The New Yorker:

A recent residency at Caesars Palace doubled as a homecoming. As one band member says, “We never lost the Vegas.”

By Hanif Abdurraqib

A tense and anticipatory silence engulfed the Colosseum at Caesars Palace. It didn’t last long, but an entire universe of waiting seemed to unfold in mere seconds. Then a series of brightly familiar guitar notes twirled up from the stage and hung suspended in the arena like a set of Christmas lights. The lead singer of the Killers, Brandon Flowers, stepped into the light at the front of the stage, wearing a maroon suit and confidently smirking. The drums rushed in, and Flowers began singing, though—from my vantage point, in the middle of the sold-out venue—he was hardly singing at all. The roles had been reversed. The audience was the lead singer now and Flowers more of a conductor of their energy, absorbing the sounds of the band’s most famous song, “Mr. Brightside,” as it was belted by thousands of fans. When the chorus hit, Flowers put his leg up on a monitor and let his mike fall to his side. The floor shook with the force of people shouting joyfully along with the words.

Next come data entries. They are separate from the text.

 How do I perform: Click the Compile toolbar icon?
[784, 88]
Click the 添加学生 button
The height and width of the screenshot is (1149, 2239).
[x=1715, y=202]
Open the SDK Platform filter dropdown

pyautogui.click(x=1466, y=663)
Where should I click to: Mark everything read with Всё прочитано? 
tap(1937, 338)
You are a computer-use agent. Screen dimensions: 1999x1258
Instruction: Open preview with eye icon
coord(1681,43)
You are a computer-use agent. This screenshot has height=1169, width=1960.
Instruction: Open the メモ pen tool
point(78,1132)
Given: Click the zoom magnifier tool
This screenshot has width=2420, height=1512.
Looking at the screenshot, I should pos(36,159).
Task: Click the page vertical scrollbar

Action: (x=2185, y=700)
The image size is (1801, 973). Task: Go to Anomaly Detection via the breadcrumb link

The concert was taking place in the middle of the Killers’ two-week Las Vegas residency marking the twentieth anniversary of the band’s hit début album “Hot Fuss.” It arrived, in the summer of 2004, in the midst of a very specific early-two-thousands rock-music revival and positioned the Killers alongside bands such as Franz Ferdinand, the Bravery, and even the Strokes—all young groups who were fuelling what many considered a resurgence of the genre. For the Killers, this meant songs drenched in New Wave influence, with slick production and pulsating choruses. It is safe to say that there are few début singles as mammoth and well constructed as “Mr. Brightside,” with its infectious chorus, appealingly repetitive verses, and Flowers’s echoey vocals. The Killers have spent the past twenty years not living up to the track’s dominance so much as learning to embrace it. “Mr. Brightside” is ubiquitous in grocery stores and on TikTok. It has been hailed as the defining song of the millennial generation and as one of the greatest songs of the century. While shopping for a birthday card last month, I opened one that blared a version of the familiar tune. The show in Vegas was attended by a wide age range of fans—yes, the middle-aged folks who escaped to Vegas for a night out reliving decades past (i.e., me), but also people who were barely born when “Hot Fuss” came out.